Olivicoltura “superintensiva”: semplice avere le piante, difficile avere l’acqua

di Silverio Pachioli
  • 13 September 2023

La meccanizzazione in agricoltura non deve essere vista solo come un aiuto per ridurre i costi di produzione, ma anche come un ausilio per migliorare la “dignità” di coloro che lavorano giornalmente nei campi. Quando ci si allontana da questo “mirabile” concetto ci si ritrova, come spesso accade, a tralasciare le macchine per “sfruttare” il lavoro di extracomunitari, disoccupati e altre categorie di lavoratori che, quasi quotidianamente, sono diventati più “convenienti” delle macchine.
Il consumatore ha sempre da lamentarsi per il prezzo dei prodotti agricoli che ritiene elevato (vedi olio, frutta, ortaggi, ecc.) ma, per “par condicio”, dovrebbe fare altrettanto, per esempio, con i prodotti del “sacrosanto” turismo, oppure con quelli della moda, della bellezza, ecc., tutti settori che sembrano non conoscere crisi.
Il problema, spesso, non va ricercato nel prezzo di un prodotto, ma nella ripartizione “ragionata” del reddito delle famiglie.
Purtuttavia non muore proprio nessuno se si rinuncia a una serata con gli amici per comprare del buon olio extravergine di oliva!

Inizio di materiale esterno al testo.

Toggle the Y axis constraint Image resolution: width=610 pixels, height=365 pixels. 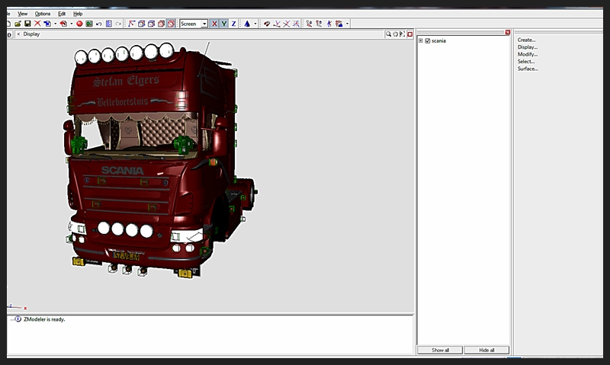point(223,24)
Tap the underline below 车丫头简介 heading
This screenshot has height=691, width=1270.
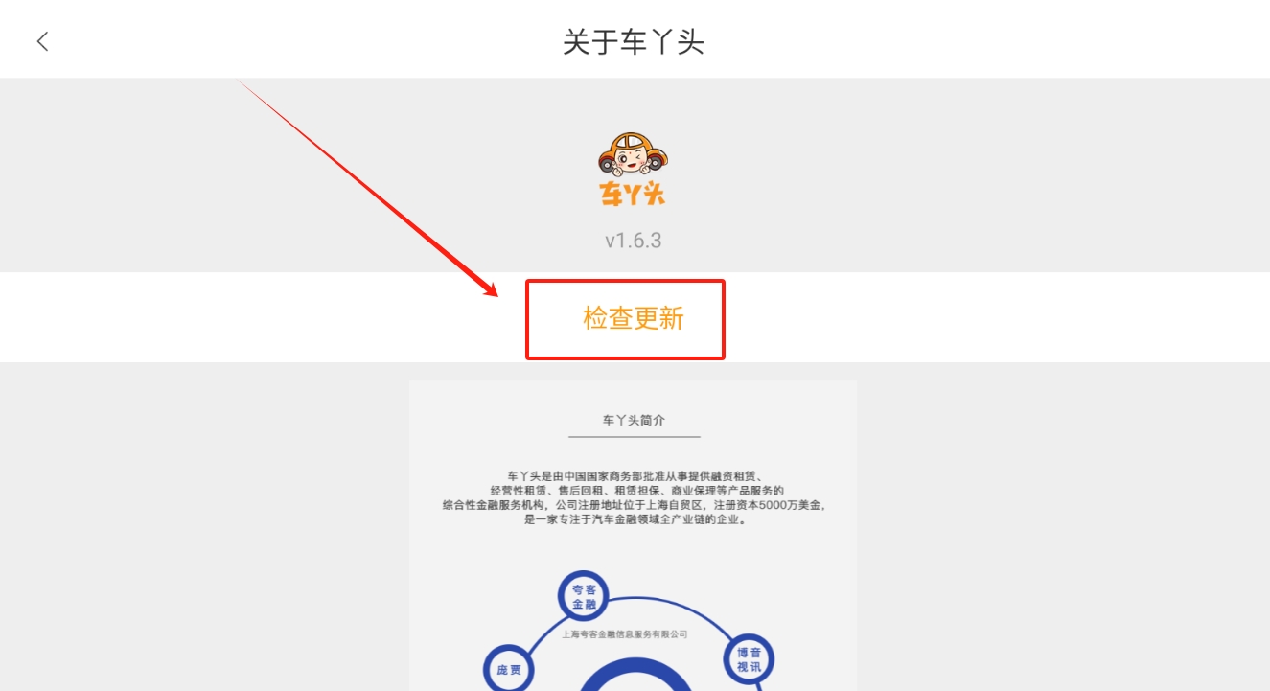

A rimetterci, purtroppo, complice anche la speculazione, sempre pronta come un avvoltoio dietro l’angolo, è la povera agricoltura, l’agricoltore e l’ambiente, sempre più soggetto, quest’ultimo, a un’intensa azione di “forzatura” (vedi input chimici) per aumentare le produzioni, pur di far quadrare i bilanci delle aziende agricole.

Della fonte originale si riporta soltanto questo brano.